Suarès se fait d’autre part, à de nombreuses reprises, contempteur de la mécanique.

 

L’horreur des livres modernes tient précisément à tout ce que le caractère imprimé a d’uniforme, d’impassible, d’immuable, bref de mécanique. » ("Louis Jou, un architecte du livre, 1925")

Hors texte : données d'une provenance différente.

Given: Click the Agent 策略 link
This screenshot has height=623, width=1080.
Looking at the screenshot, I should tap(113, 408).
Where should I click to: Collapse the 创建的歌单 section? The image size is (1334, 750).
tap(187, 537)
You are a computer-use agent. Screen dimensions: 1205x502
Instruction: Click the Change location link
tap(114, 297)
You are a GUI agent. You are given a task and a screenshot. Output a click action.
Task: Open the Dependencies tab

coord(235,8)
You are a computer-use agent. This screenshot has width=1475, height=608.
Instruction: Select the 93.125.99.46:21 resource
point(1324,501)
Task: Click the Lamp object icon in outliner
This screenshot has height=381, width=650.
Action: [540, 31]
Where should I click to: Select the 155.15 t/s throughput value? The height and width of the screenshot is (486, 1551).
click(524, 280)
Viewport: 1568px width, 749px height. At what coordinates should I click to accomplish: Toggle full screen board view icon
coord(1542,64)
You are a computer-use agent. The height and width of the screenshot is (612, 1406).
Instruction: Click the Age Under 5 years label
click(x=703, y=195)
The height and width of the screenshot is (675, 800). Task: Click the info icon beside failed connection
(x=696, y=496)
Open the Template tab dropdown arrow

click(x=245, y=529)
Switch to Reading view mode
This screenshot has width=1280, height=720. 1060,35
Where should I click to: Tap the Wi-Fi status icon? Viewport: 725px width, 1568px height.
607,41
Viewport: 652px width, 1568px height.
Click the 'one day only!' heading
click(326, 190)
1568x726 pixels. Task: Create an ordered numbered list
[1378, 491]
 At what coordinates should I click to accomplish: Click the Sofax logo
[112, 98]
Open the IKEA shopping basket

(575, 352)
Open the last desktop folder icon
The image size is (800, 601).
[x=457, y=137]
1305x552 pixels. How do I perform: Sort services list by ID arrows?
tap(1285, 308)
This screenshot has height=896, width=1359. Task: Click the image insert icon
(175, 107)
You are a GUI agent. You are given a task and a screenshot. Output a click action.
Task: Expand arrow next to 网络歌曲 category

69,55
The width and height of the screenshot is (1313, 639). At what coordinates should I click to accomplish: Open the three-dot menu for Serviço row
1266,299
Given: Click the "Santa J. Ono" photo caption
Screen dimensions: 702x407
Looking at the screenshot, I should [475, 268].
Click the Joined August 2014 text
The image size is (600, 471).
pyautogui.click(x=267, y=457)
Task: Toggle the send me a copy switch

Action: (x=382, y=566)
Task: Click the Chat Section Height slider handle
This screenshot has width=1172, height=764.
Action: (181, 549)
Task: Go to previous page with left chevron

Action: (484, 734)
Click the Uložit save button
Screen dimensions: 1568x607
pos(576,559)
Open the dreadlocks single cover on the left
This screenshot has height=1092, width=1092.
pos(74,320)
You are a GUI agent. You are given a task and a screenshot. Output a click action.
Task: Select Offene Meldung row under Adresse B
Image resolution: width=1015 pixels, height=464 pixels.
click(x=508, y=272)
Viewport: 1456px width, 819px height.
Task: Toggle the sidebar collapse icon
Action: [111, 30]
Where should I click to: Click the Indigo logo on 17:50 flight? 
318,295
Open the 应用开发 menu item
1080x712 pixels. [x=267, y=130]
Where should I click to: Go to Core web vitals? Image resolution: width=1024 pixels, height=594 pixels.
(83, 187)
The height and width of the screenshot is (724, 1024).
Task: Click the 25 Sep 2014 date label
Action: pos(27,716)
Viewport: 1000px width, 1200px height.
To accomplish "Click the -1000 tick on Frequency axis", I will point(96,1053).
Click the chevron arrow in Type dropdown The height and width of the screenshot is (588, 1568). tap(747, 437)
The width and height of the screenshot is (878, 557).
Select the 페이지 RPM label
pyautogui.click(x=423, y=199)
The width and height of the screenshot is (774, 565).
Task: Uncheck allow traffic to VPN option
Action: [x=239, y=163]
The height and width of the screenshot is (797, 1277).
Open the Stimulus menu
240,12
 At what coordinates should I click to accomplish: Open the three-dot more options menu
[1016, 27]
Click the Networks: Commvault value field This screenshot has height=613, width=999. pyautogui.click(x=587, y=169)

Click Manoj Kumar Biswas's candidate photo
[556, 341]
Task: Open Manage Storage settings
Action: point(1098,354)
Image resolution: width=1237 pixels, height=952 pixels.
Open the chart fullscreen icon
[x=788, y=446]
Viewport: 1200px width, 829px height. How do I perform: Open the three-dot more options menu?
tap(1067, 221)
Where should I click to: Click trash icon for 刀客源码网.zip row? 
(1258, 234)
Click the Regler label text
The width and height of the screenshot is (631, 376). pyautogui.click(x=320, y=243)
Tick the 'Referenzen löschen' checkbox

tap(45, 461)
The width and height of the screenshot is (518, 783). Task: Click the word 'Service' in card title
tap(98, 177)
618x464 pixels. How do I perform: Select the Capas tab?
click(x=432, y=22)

A l’œil, ils [livres de notre siècle] n’offrent aucun régal, leurs lignes se succèdent, vite, comme l’a fait la machine, et le lecteur les suit, avec précipitation, impatient d’arriver au dénouement du sujet. ("Art du livre")

 

Mais cette outrance est contrebalancée par un jugement plus subtil :

 

C'est ici le point : le livre d'art est le vrai livre. On peut faire d'assez bons livres, en apparence : à la linotype, et par les moyens mécaniques. On l'a tenté, ça et là ; on y a même un peu réussi en Angleterre, ai-je dit. Mais la beauté d'ailleurs médiocre, d'un tel livre n'est qu'un faux-semblant. Tout ce qui est purement mécanique est étranger à l'art. L'automate ou l'ouvrage en série peut être extraordinaire et prodigieux : il ne peut être beau. L'âme est absente. ("Gloire et destin du livre")

 

Son discours ne s’en tient pas à une déploration esthétique de bibliophile mais envisage le phénomène dans une dimension sociale qui témoigne d’une connaissance de la chaîne graphique. A la machine, il oppose l’ouvrier, à l’ingénieur, l’artisan :

 

Le Prince, Machiavel, préface d’André Suarès, bois gravés de Louis Jou, Jou et Bosviel, 1921


D’abord, il manque l'ouvrier qui fera la belle typographie, et ensuite celui qui fera la belle Impression (puisque notre siècle tend à « spécialiser »). Les ouvriers sont, dès leur apprentissage, familiarisés avec la machine à composer, cette invention si belle et qui compose si mal ; ces ouvriers donc ne sont plus soucieux d'avoir la satisfaction du travail bien fait, ils n'ont qu’un désir : aller vite, et leur attention n'est plus à leur ouvrage, elle est à l 'horloge. Le gout du travail, l’amour du métier, tout cela disparaît avec la machine. J'ai pu réunir autour de moi quelques fervents du beau livre - il en existe encore heureusement, restés fidèles aux vieilles traditions et qui aiment non pas la machine, mais l’ouvrier ; leurs éloges ne vont qu'à l'artisan, et non aux ingénieurs. Ceux-là, je les remercie. Ils me témoignent une confiance qui m'est très précieuse, je tiens à la conserver. Jusqu'ici, j’ai imprimé divers livres, avec le premier caractère que j’ai créé. ("Art du livre")

 

Par ce détour, le livre peut être réaffirmé avec force comme instrument humaniste : « Tout dans le livre marque la personne et l'individuel. […] Le livre aura toujours des fidèles, les derniers hommes qui ne seront pas faits en série par la machine sociale. II est possible que le livre soit le dernier refuge de l'homme libre. » (Art du livre)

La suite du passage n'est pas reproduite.